Meta built DrP, a platform where engineers turn investigation expertise into software components that run automatically, get tested through code review, and improve over time. It now operates across 300 teams and executes 50,000 automated analyses daily. The insight: runbooks go stale and tribal knowledge walks out when people leave, but executable diagnostics stay current because they break visibly when systems change. DrP treats debugging as infrastructure, not documentation.

ANALYSIS

Vercel shared an internal talk making the case that green CI is no longer proof of safety. Agent-generated code passes tests and follows conventions but has zero production context. It doesn't know your Redis is near capacity or that a feature flag rollout will change downstream load. Their proposal: "self-driving deployments" with continuous validation, automated rollbacks, and executable guardrails that encode the production knowledge agents lack.

Clifford Ressel argues the AI coding discourse is watching the wrong scoreboard. Every task has two costs: implementation (Ci) and verification (Cv). When verification is cheap, delegation pays off, but when it requires production context or implicit constraints, agents create "verification debt" that compounds silently. His framework maps tasks on a Ci/Cv grid to decide what to delegate, what to pair-program, and where to invest in verification infrastructure.

Ed Zitron draws a parallel between the AI spending bubble and the 2008 financial crisis. His argument: companies are locked into AI infrastructure contracts with escalating costs, much like adjustable-rate mortgages that reset upward. Revenue from AI products hasn't kept pace with the capital committed, and the gap between what's been promised to investors and what's been delivered keeps widening. A follow-up to his earlier analysis of data centre overcapacity.
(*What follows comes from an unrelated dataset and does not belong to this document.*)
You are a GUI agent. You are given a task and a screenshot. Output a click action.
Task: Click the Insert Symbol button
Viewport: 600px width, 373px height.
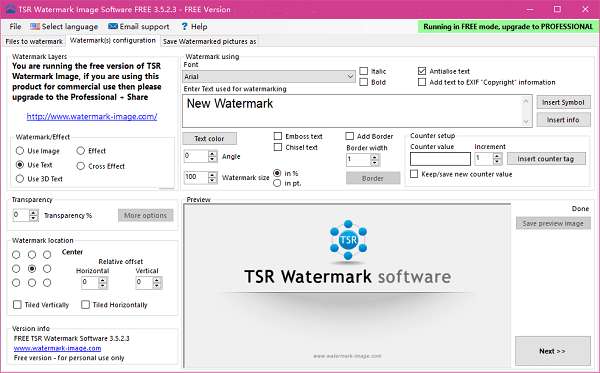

Jack Dorsey and Roelof Botha argue that hierarchy exists because humans can only manage 3-8 direct reports, and AI changes that. Block is restructuring around "intelligence layers" where AI systems route information and pre-compute decisions, replacing middle management functions that have existed since the Prussian military invented the role. The piece traces organisational design from Roman legions to corporate org charts.

TOOLS

Coasts is a CLI tool for running multiple isolated development environments on a single machine using Git worktrees and Docker Compose. Each agent gets its own stack with networking, volumes, and local observability. It's agnostic to AI providers and agent harnesses, works offline, and requires no hosted service. Check out one environment at a time to bind canonical ports, or use dynamic ports to monitor any worktree's progress.

pg_textsearch brings BM25 relevance-ranked search to Postgres with a clean syntax: ORDER BY content <@> 'search terms'. It offers configurable BM25 parameters (k1, b), works with Postgres text search configurations for multiple languages, and uses Block-Max WAND optimisation for fast top-k queries. Parallel index builds handle large tables. Production-ready at v1.0.0, covering PostgreSQL 17 and 18.

Scotty is an SSH task runner that lets you define deploy scripts in plain bash, execute them on remote servers, and watch every step with beautiful terminal output. Features include mid-deploy pausing, Blade and bash task formats, and real-time output streaming. Designed as a modern replacement for Laravel Envoy with better control over execution flow. Drop a Scotty.sh file in your repo and deploy from your terminal.